====== Material for the task ======
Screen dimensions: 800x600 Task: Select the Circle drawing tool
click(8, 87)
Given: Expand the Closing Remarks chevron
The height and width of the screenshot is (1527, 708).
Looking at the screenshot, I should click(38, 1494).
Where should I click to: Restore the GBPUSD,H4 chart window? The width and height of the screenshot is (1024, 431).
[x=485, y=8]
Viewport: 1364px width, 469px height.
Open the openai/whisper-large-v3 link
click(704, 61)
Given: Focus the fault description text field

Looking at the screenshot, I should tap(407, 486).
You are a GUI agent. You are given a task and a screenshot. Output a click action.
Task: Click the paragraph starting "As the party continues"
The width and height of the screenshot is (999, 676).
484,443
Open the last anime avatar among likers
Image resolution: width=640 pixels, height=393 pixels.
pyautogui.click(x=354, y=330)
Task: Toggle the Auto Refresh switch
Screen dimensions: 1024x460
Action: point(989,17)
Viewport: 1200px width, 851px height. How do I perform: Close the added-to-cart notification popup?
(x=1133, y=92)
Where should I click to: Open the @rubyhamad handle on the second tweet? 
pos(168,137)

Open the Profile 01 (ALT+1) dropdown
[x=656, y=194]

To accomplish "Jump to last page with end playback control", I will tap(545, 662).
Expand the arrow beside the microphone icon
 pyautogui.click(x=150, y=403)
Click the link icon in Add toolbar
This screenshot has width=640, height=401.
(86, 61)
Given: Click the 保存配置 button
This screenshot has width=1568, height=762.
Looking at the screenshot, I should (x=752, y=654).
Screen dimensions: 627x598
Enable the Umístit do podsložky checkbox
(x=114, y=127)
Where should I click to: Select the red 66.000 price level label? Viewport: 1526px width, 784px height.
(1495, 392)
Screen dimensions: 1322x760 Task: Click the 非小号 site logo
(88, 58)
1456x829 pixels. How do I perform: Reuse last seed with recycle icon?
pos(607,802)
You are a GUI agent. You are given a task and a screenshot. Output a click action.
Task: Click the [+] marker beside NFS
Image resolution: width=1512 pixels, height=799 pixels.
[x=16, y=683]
======
** Task statement **
Rewrite the lines above as a Markdown table with the columns "No." and "Line", numbering each row and leaving out blank lines.

** Correct output **
| No. | Line |
|---|---|
| 1 | Screen dimensions: 800x600 Task: Select the Circle drawing tool |
| 2 | click(8, 87) |
| 3 | Given: Expand the Closing Remarks chevron |
| 4 | The height and width of the screenshot is (1527, 708). |
| 5 | Looking at the screenshot, I should click(38, 1494). |
| 6 | Where should I click to: Restore the GBPUSD,H4 chart window? The width and height of the screenshot is (1024, 431). |
| 7 | [x=485, y=8] |
| 8 | Viewport: 1364px width, 469px height. |
| 9 | Open the openai/whisper-large-v3 link |
| 10 | click(704, 61) |
| 11 | Given: Focus the fault description text field |
| 12 | Looking at the screenshot, I should tap(407, 486). |
| 13 | You are a GUI agent. You are given a task and a screenshot. Output a click action. |
| 14 | Task: Click the paragraph starting "As the party continues" |
| 15 | The width and height of the screenshot is (999, 676). |
| 16 | 484,443 |
| 17 | Open the last anime avatar among likers |
| 18 | Image resolution: width=640 pixels, height=393 pixels. |
| 19 | pyautogui.click(x=354, y=330) |
| 20 | Task: Toggle the Auto Refresh switch |
| 21 | Screen dimensions: 1024x460 |
| 22 | Action: point(989,17) |
| 23 | Viewport: 1200px width, 851px height. How do I perform: Close the added-to-cart notification popup? |
| 24 | (x=1133, y=92) |
| 25 | Where should I click to: Open the @rubyhamad handle on the second tweet?  |
| 26 | pos(168,137) |
| 27 | Open the Profile 01 (ALT+1) dropdown |
| 28 | [x=656, y=194] |
| 29 | To accomplish "Jump to last page with end playback control", I will tap(545, 662). |
| 30 | Expand the arrow beside the microphone icon |
| 31 |  pyautogui.click(x=150, y=403) |
| 32 | Click the link icon in Add toolbar |
| 33 | This screenshot has width=640, height=401. |
| 34 | (86, 61) |
| 35 | Given: Click the 保存配置 button |
| 36 | This screenshot has width=1568, height=762. |
| 37 | Looking at the screenshot, I should (x=752, y=654). |
| 38 | Screen dimensions: 627x598 |
| 39 | Enable the Umístit do podsložky checkbox |
| 40 | (x=114, y=127) |
| 41 | Where should I click to: Select the red 66.000 price level label? Viewport: 1526px width, 784px height. |
| 42 | (1495, 392) |
| 43 | Screen dimensions: 1322x760 Task: Click the 非小号 site logo |
| 44 | (88, 58) |
| 45 | 1456x829 pixels. How do I perform: Reuse last seed with recycle icon? |
| 46 | pos(607,802) |
| 47 | You are a GUI agent. You are given a task and a screenshot. Output a click action. |
| 48 | Task: Click the [+] marker beside NFS |
| 49 | Image resolution: width=1512 pixels, height=799 pixels. |
| 50 | [x=16, y=683] |